(What to do)
Restate word for word the lines below that run from the one holding "Open the small devil thread replier avatar" through the one holding "The height and", inclusive. Pictures don't belong in the copy.

Stored items
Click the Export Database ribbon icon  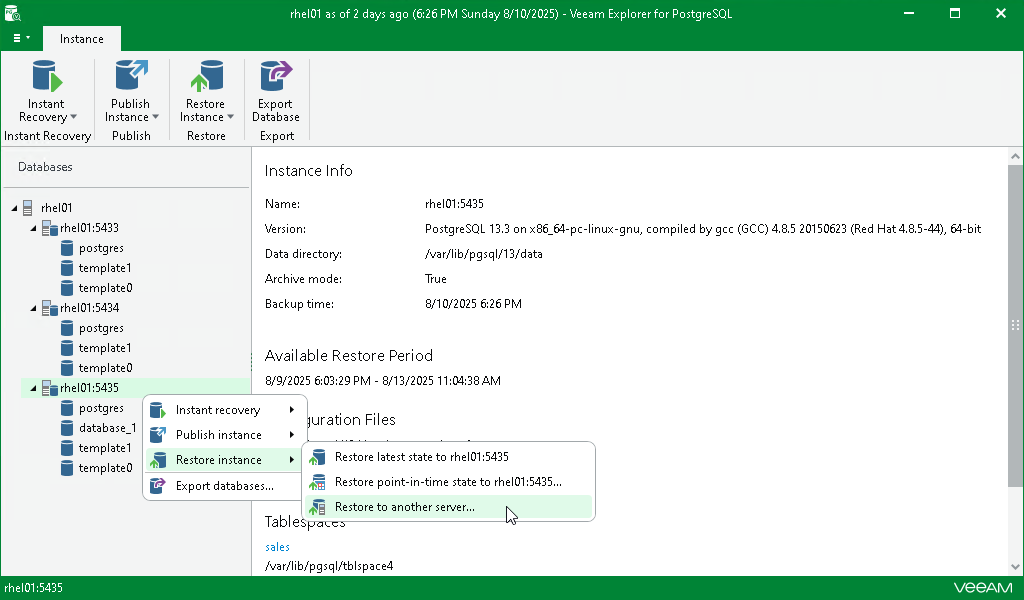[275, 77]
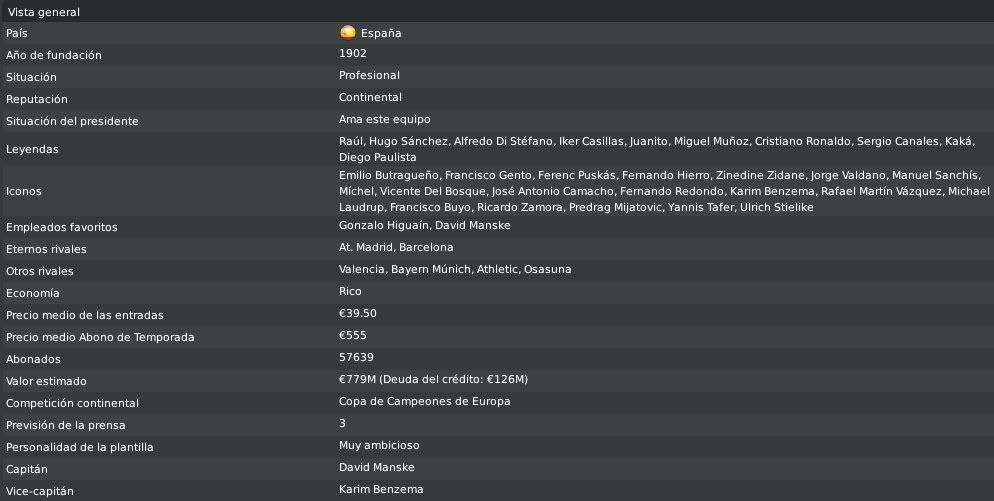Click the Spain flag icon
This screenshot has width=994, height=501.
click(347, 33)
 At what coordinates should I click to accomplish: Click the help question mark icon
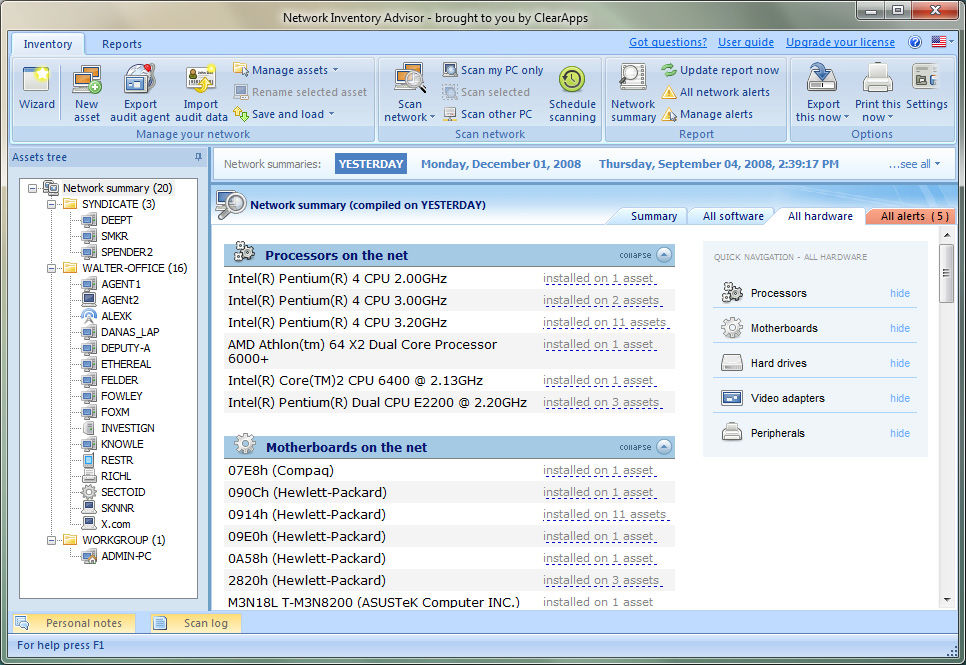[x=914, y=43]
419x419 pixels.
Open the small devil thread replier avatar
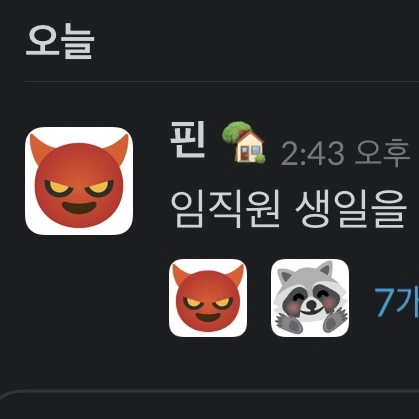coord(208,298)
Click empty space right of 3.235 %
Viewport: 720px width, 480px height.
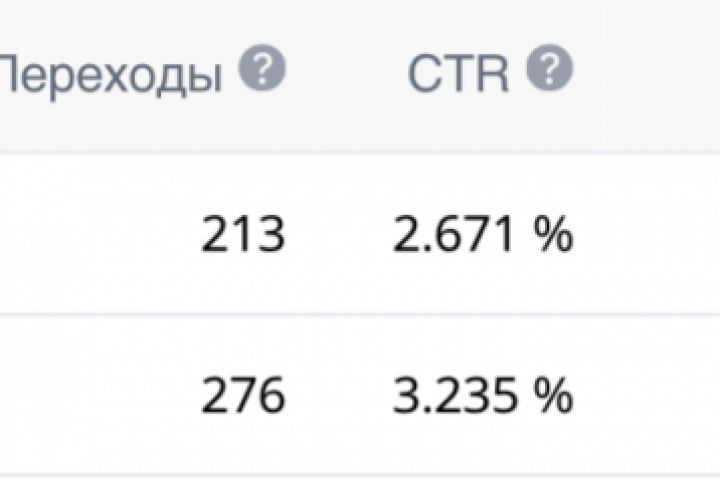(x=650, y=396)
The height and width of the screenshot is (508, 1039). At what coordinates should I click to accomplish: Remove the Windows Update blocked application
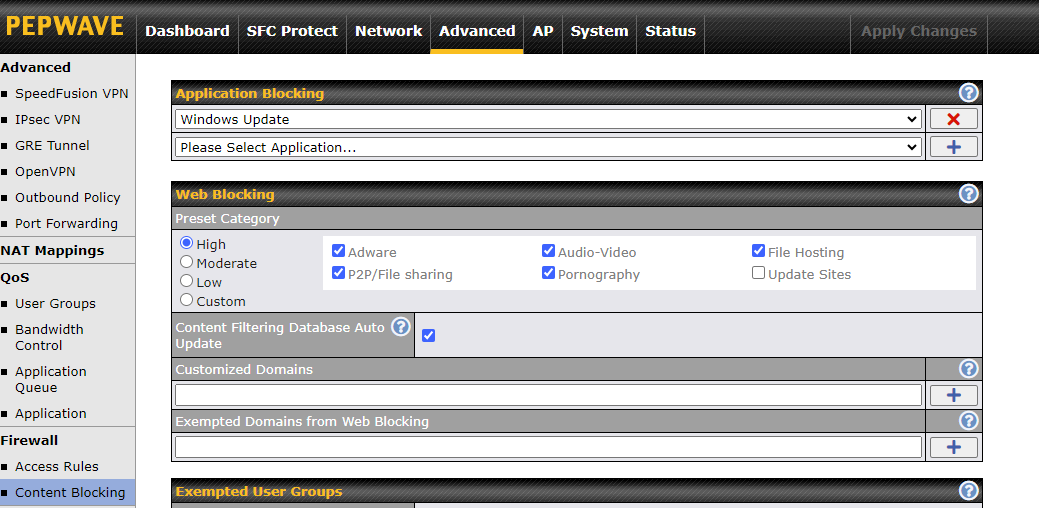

--

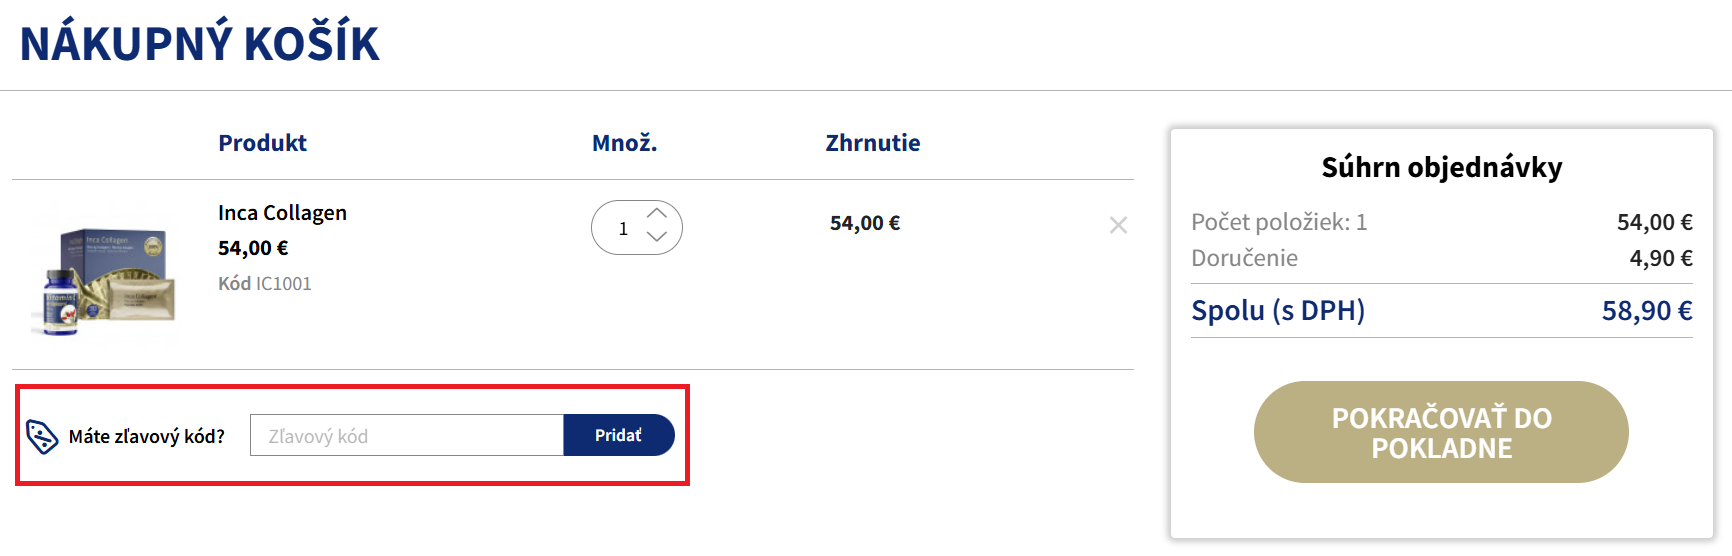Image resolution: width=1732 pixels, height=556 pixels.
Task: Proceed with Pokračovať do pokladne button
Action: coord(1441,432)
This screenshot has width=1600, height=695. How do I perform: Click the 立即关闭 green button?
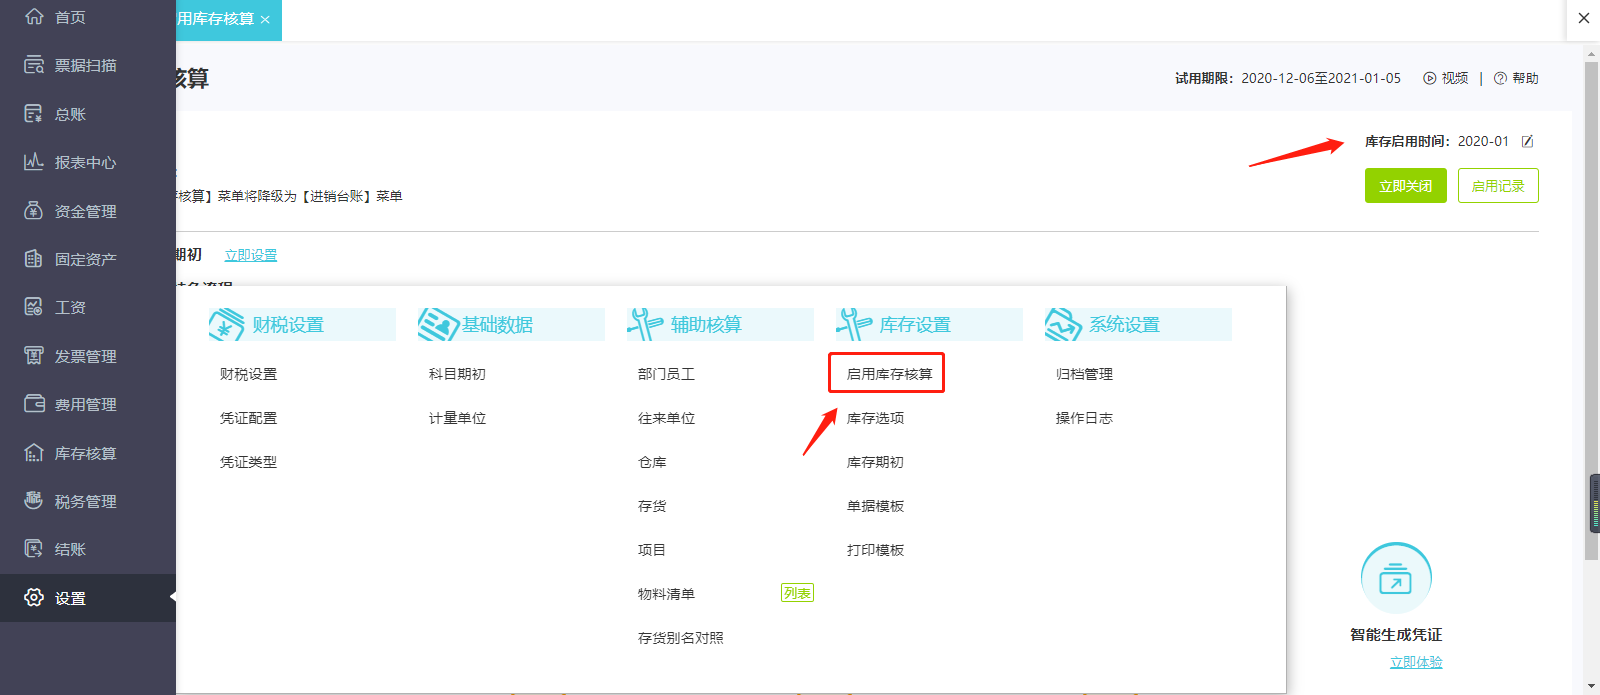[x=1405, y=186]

(Answer)
Open the small devil thread replier avatar
coord(208,298)
Click empty space right of 3.235 %
Viewport: 720px width, 480px height.
(x=650, y=396)
The height and width of the screenshot is (508, 1039). At what coordinates should I click to accomplish: Remove the Windows Update blocked application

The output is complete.